README.txt: Guerrilla metadata entry

J T
3 min readMay 17, 2018

--

For many years I’ve been in search of the perfect file organization and metadata entry tool. I’ve tried databases (proprietary, open source, and self-built), archive file formats, file taggers, extended attributes, and filename conventions. I haven’t stuck with any of them, even the ones I put serious time and effort into.

Perhaps one day the perfect tool or method will arrive. What I’ve been doing in the meantime is a stopgap hack that has turned out to be simple, useful, and enduring: the humble README.txt.

I should start by saying that the following things are very important to me. They rule out a lot of other solutions:

  • My original files must not be touched. I want to keep stable checksums for integrity management.
  • My original filenames must also not be touched. Some of them are accessed programmatically and that would break them.
  • I don’t want a proprietary system, or something with a lot of dependencies, or something that requires a lot of maintenance.

So here’s what I do:

For a file named IMG_1234.JPG, I create a file named IMG_1234.JPG.README.txt, into which I put metadata. For metadata that applies to a whole directory, I just use a file named README.txt.

I try to semi-structure my READMEs. History and audit is important to me, so my READMEs are append-only. I start each new entry with a timestamp. I finish each entry with a blank line. Free-format text represents a comment or description. If I want more structure, I use Key: Value pairs in the style of HTTP headers. A README file might look like this:

2018–05–16 22:19 +0100
This is a photo of my cat
Tags: cat

Corrections and additions to tags follow a simple rule: latest Tags line wins.

I’ve got a Python script which automates some of this. I have it bound to a shortcut key in Krusader, my favorite file manager.

The structure is all optional. Some of my READMEs are bare text.

Why do I like this scheme? It’s super simple, degrades very gracefully, works perfectly across all operating systems, doesn’t mess with your filenames, doesn’t touch your original files, and is obvious even to another user who knows nothing about the scheme. You can even do it using the iOS Dropbox client and other barren toolless environments.

The POSIXy hierarchical filesystem has stood the test of time. For an archive, I would trust this just-a-bunch-of-files method to be usable in 50 years’ time, moreso than anything more complicated.

The name README is famous - there’s a Wikipedia article about it. How it works is intuitively clear to almost everyone, and was designed to be self-documenting. The basic concept predates computing:

The major downside is that you can get a lot of visual clutter when browsing directories. I don’t particularly like that, but I’ll live with it for the other advantages. You can always prefix the README file with a . to make it a hidden file, then toggle those on or off as you see fit.

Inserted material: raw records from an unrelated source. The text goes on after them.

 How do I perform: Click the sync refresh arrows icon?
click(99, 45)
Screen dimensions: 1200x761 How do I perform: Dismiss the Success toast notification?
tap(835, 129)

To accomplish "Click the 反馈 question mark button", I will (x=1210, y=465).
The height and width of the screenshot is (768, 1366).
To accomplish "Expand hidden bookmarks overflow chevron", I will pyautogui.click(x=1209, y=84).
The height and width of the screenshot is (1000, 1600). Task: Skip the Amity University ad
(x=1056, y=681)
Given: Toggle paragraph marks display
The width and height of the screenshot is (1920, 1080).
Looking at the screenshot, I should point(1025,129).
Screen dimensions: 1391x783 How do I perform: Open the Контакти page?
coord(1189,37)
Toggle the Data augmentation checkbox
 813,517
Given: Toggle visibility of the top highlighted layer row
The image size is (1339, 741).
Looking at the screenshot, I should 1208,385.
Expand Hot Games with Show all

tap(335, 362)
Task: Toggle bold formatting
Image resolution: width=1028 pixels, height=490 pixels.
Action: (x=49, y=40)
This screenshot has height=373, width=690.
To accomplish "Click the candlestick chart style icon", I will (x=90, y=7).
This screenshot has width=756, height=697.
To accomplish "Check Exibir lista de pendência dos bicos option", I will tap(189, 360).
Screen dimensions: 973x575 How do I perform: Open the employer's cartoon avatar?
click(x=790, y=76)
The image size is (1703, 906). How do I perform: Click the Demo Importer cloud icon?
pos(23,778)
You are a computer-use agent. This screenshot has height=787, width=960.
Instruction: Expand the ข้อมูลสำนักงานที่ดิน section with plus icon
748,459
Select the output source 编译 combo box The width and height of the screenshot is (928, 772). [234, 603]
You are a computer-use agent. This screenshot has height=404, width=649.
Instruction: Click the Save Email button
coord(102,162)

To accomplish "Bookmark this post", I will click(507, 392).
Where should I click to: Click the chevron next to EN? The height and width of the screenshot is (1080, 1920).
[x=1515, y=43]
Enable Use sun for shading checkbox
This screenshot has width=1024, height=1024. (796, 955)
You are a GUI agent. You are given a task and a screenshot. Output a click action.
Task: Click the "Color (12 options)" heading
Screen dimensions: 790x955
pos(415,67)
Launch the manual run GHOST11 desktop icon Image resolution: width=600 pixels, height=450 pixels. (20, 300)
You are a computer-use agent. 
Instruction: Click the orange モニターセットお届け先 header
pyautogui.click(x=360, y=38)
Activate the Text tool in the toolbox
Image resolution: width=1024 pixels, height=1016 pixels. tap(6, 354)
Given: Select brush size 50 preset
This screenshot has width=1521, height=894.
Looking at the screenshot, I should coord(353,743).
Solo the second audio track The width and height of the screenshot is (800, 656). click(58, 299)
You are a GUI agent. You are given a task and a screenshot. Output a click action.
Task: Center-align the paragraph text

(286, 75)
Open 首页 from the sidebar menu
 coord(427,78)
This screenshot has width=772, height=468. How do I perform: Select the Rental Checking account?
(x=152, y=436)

“But I want my metadata centralized and nicely organized for querying!” you say? Try Recoll — you can configure the way it extracts keywords for a file. Specifically, you can tell it to find keywords for IMG_1234.JPG in IMG_1234.README.txt using the metadatacmds option plus a bit of Python to do the actual keyword finding. Schema on read!

“But the file metadata might get separated from the file!” you say? I always thought this way too (hence spending so long on relational database solutions). But it’s just never been a problem. Files don’t just go missing, I have good backups, and I backup my filesystem metadata too. Since that’s a oneliner, I’ll share it here:

find / -exec stat {} \; -exec sha256sum {} \; > metadata.txt 2>&1

Conclusion

It’s not as good as a relational database. It’s not as good as RDF. It’s not as good as an application that gives you a slick user interface for tag editing.

But it exists.

--

--